▸ **Source data**:
-=-=-
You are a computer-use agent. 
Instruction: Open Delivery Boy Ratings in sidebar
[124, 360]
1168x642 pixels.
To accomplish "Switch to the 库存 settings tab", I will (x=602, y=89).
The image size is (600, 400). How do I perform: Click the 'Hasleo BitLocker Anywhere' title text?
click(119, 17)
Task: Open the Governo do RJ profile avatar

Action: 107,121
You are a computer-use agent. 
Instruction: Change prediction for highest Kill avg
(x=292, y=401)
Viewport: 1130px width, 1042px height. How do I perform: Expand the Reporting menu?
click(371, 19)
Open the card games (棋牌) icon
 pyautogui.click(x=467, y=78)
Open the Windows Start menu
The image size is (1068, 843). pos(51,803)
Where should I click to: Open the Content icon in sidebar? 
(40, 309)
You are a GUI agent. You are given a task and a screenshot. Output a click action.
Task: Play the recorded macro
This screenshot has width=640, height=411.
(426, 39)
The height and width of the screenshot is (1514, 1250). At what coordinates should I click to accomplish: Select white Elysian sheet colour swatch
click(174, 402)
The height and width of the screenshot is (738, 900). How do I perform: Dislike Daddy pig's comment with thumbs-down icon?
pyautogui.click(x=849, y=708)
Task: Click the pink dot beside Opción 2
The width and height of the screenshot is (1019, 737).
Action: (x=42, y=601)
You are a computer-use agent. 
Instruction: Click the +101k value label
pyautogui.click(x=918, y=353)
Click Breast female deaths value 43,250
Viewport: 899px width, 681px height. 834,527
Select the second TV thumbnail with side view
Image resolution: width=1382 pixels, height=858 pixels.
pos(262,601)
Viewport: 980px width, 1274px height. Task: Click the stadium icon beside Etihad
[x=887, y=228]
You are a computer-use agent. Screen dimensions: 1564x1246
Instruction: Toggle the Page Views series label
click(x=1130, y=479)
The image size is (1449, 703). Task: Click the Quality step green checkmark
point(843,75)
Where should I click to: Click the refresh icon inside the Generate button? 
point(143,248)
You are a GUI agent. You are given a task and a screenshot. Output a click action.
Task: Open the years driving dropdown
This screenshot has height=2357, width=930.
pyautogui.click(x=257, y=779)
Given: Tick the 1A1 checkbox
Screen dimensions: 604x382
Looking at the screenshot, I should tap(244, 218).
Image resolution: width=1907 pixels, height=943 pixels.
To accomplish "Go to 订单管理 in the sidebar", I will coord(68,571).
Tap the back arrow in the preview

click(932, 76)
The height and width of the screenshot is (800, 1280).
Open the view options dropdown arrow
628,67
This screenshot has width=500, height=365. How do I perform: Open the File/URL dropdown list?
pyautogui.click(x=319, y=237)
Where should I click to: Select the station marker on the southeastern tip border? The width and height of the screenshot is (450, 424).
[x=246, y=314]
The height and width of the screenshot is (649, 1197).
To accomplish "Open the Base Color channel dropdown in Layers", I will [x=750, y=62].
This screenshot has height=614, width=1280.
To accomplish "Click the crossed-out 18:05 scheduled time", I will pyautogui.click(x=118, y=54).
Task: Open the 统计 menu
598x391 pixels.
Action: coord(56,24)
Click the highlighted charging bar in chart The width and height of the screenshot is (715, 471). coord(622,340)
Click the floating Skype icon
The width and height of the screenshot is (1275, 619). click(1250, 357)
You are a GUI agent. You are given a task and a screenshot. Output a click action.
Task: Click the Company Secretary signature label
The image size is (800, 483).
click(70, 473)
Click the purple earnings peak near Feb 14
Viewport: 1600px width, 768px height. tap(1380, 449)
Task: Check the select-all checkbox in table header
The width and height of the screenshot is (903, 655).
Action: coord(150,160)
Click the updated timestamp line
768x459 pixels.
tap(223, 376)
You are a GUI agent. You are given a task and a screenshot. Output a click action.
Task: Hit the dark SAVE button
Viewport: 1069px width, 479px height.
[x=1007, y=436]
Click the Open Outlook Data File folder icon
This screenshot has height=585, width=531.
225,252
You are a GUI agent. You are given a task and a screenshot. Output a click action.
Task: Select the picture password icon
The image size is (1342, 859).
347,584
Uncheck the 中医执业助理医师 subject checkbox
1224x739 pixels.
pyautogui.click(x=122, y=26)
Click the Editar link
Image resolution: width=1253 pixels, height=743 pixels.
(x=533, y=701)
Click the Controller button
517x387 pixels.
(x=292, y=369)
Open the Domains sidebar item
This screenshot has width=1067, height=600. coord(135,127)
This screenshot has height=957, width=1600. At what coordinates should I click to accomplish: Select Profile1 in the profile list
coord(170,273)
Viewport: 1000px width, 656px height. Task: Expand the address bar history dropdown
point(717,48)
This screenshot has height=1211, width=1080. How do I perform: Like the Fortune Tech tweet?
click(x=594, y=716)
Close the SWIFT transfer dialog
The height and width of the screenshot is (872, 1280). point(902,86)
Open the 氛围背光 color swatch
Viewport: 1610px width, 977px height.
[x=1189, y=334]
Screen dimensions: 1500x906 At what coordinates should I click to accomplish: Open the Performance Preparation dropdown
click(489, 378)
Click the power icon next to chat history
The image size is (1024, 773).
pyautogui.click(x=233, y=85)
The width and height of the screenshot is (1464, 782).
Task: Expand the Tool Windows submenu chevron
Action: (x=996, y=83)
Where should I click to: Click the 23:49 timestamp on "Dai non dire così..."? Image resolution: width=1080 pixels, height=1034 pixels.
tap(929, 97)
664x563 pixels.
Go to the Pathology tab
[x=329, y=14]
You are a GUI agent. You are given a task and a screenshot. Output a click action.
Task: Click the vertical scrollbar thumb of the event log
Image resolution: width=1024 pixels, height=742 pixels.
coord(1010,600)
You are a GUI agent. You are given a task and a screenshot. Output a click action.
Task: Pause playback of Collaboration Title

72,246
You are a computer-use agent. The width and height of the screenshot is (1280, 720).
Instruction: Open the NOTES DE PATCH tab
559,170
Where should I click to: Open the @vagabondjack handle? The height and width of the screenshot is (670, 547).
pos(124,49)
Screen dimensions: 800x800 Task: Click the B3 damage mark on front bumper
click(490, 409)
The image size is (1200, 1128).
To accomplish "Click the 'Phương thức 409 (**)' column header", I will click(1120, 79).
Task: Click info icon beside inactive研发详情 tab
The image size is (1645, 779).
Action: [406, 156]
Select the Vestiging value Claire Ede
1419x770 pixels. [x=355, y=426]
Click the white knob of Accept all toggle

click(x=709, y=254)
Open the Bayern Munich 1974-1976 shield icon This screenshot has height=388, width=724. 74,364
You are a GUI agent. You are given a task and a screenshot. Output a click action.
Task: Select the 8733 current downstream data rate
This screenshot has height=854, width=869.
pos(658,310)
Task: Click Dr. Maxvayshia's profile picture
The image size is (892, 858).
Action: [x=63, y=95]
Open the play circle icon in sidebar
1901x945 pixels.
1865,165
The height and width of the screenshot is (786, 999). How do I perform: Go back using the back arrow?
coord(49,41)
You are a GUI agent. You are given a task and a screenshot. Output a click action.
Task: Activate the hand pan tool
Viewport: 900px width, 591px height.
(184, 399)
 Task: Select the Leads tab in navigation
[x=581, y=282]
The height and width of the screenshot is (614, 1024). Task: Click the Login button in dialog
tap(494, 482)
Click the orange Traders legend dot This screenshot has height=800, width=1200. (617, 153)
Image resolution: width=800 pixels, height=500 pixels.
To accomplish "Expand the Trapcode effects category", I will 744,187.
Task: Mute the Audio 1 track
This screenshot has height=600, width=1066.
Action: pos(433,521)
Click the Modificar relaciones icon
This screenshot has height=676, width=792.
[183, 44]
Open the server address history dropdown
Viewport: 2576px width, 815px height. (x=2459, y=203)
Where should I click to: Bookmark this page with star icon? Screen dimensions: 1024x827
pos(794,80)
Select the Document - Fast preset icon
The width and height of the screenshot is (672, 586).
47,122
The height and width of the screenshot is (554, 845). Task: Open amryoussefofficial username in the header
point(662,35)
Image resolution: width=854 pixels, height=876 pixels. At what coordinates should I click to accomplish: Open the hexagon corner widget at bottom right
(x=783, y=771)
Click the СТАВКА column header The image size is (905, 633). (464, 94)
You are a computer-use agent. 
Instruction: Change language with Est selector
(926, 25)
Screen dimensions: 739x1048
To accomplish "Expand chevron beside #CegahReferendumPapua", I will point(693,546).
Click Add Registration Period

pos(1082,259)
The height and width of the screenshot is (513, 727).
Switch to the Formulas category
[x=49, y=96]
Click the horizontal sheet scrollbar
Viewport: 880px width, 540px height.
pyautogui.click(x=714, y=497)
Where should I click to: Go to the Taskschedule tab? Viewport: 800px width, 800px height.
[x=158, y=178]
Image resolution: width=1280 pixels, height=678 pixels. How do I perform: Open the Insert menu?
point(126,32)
-=-=-
▸ **Work to complete**: Where a line above holds the word "scrollbar", copy it.

▸ **Task response**:
Task: Click the vertical scrollbar thumb of the event log
Click the horizontal sheet scrollbar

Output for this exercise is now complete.